Suivant déclaration en date du 28 novembre 2018, l'assureur a relevé appel de ce jugement en toutes ses dispositions autres que le rejet de la demande adverse au titre de la résistance abusive et le prononcé de l'exécution provisoire, intimant l'EPIC SNCF Mobilités.
Il a déposé ses conclusions d'appelant le 25 février 2019 et les a fait signifier par huissier avec sa déclaration d'appel le 28 février 2019, dans le mois de l'avis reçu du greffe en application de l'article 902 du code de procédure civile, à l'intimé qui, après avoir constitué avocat, a conclu le 27 mai 2019 en formant appel incident.

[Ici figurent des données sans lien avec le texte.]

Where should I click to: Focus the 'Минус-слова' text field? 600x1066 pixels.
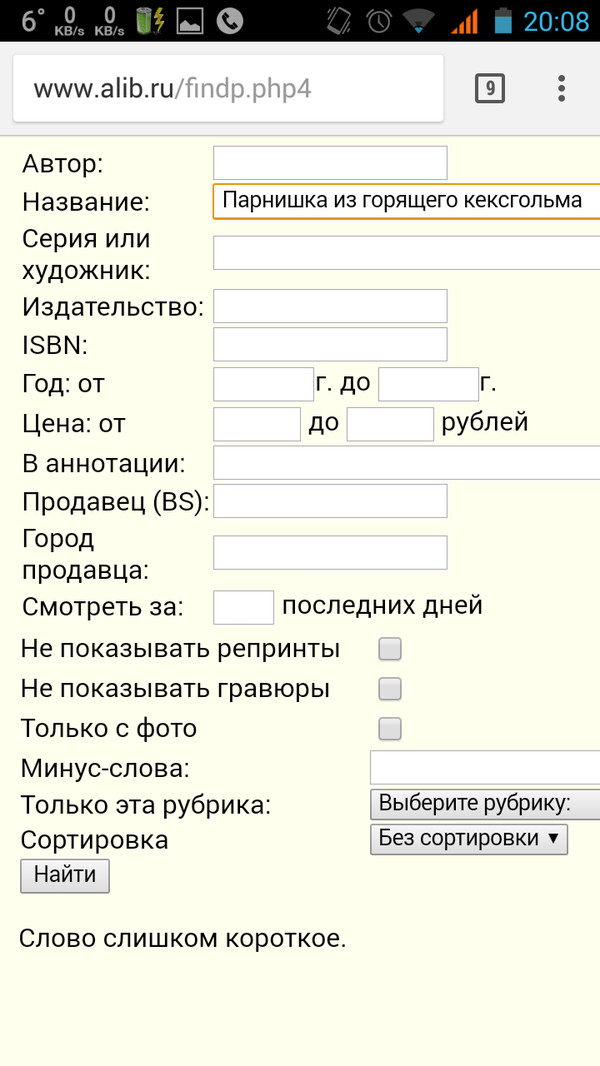485,768
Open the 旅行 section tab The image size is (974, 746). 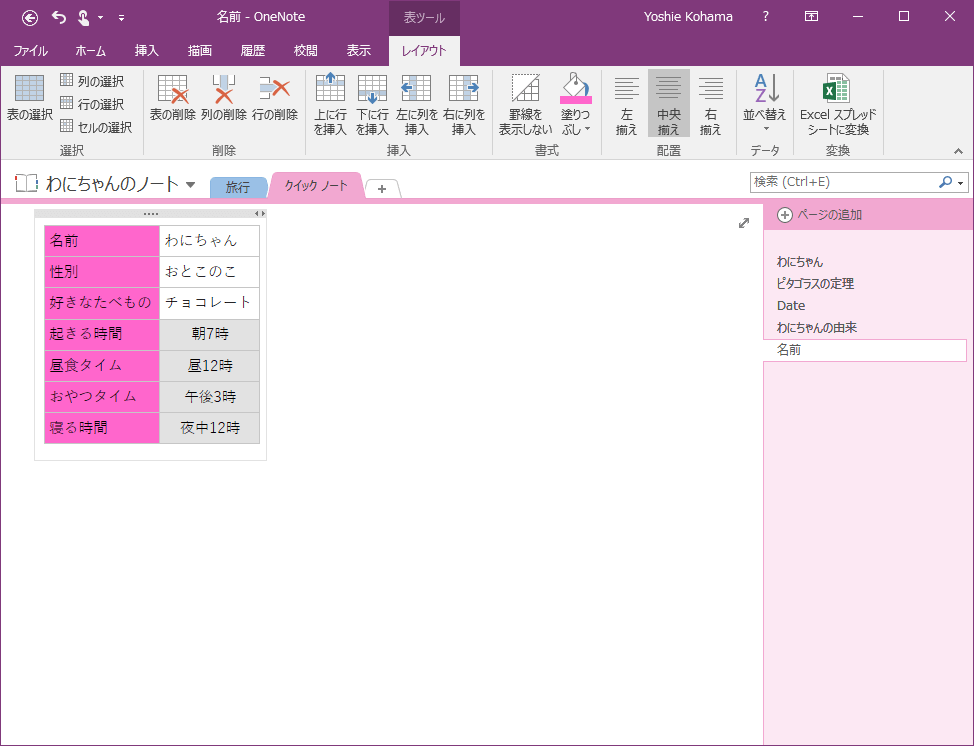238,187
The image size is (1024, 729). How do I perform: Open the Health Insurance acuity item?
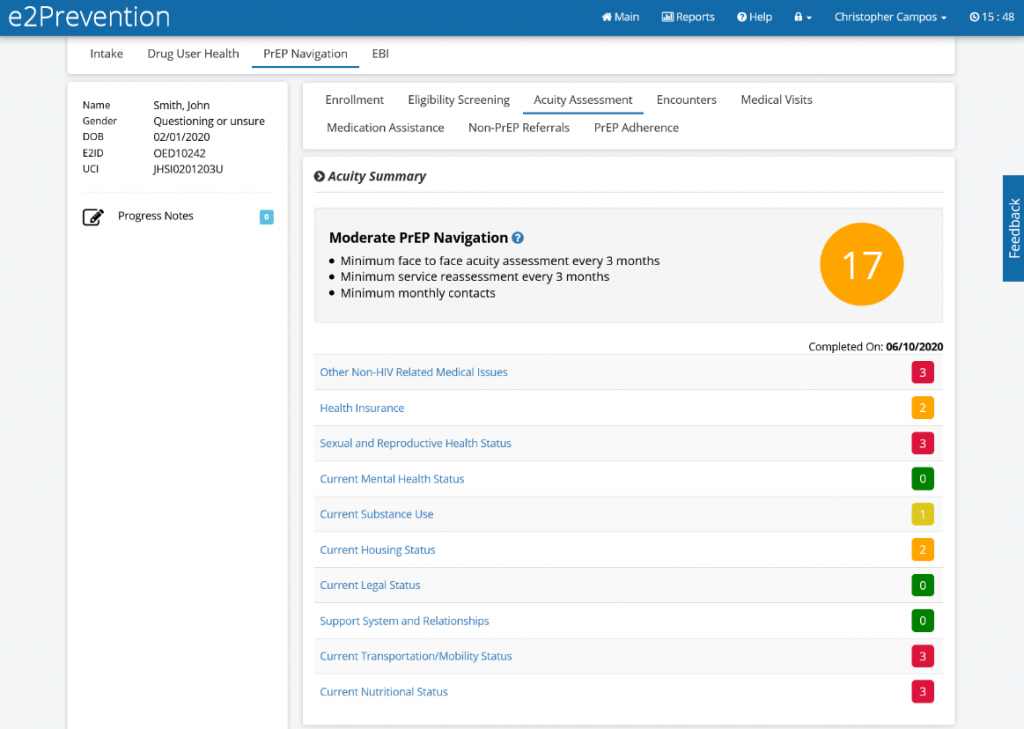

L'ordonnance de clôture a été rendue le 25 mai 2022.
Dans ses dernières conclusions d'appelante n°4 en date du 24 mai 2022, la SA ACM Iard demande à la cour, au visa du protocole du 1er juillet 2005 et des articles 1382 du code civil, L. 124-3 et L. 113-1 du code des assurances, 700 et 699 du code de procédure civile, de :
- juger que la SA SNCF Voyageurs, venant aux droits de l'EPIC SNCF Mobilités, intervient volontairement à la présente instance
- infirmer le jugement dont appel en ce qu'il l'a condamnée à payer à la SNCF Mobilités la somme de 17 912,33 euros avec intérêts au taux légal à compter du 4 février 2014 et jusqu'à complet paiement, et ceux avec application de l'article 1343-2 du code civil, et la somme de 3 000 euros en application de l'article 700 du code de procédure civile, ainsi qu'aux entiers dépens
- le confirmer en ce qu'il a débouté l'EPIC SNCF Mobilités, devenu la SA SNCF Voyageurs, de ses demandes d'indemnisation formulées au titre du dommage matériel survenu sur le train et au titre de la résistance abusive
Statuant à nouveau,
- juger que l'EPIC SNCF Mobilités, devenu la SA SNCF Voyageurs, ne justifie pas du dommage matériel allégué
- juger que la garantie souscrite par M. [U] auprès d'elle (contrat 'Essentiel Habitat' référencé IM 7254210 conclu le 4 août 2009) n'est pas mobilisable dans le cadre du présent litige
- juger par conséquent que la SA SNCF Voyageurs, venant aux droits de l'EPIC SNCF Mobilités, est mal fondée en toutes ses demandes, comprenant la demande d'indemnisation du préjudice immatériel allégué, dirigées contre elle
- condamner la SA SNCF Voyageurs, venant aux droits de l'EPIC SNCF Mobilités, à lui régler la somme de 2 000 euros au titre des frais irrépétibles qu'elle a dû exposer en première instance et celle de 4 000 euros au titre des frais irrépétibles exposés dans le cadre de la présente instance
- condamner la SA SNCF Voyageurs, venant aux droits de l'EPIC SNCF Mobilités, aux entiers dépens de l'instance dont distraction au profit de la SELARL Delage Bedon Laurien Hamon
A titre infiniment subsidiaire,
- juger que la SA SNCF Voyageurs, venant aux droits de l'EPIC SNCF Mobilités, ne caractérise pas les dommages allégués
- débouter la SA SNCF Voyageurs, venant aux droits de l'EPIC SNCF Mobilités, de l'ensemble de ses demandes dirigées contre elle
- en tout état de cause, juger que M. [U] a commis une faute dolosive excluant toute prise en charge par elle
- condamner la SA SNCF Voyageurs, venant aux droits de l'EPIC SNCF Mobilités, à lui régler la somme de 2 000 euros au titre des frais irrépétibles qu'elle a dû exposer en première instance et celle de 4 000 euros au titre des frais irrépétibles exposés dans le cadre de la présente instance, ainsi qu'aux entiers dépens de l'instance dont distraction au profit de la SELARL Delage Bedon Laurien Hamon.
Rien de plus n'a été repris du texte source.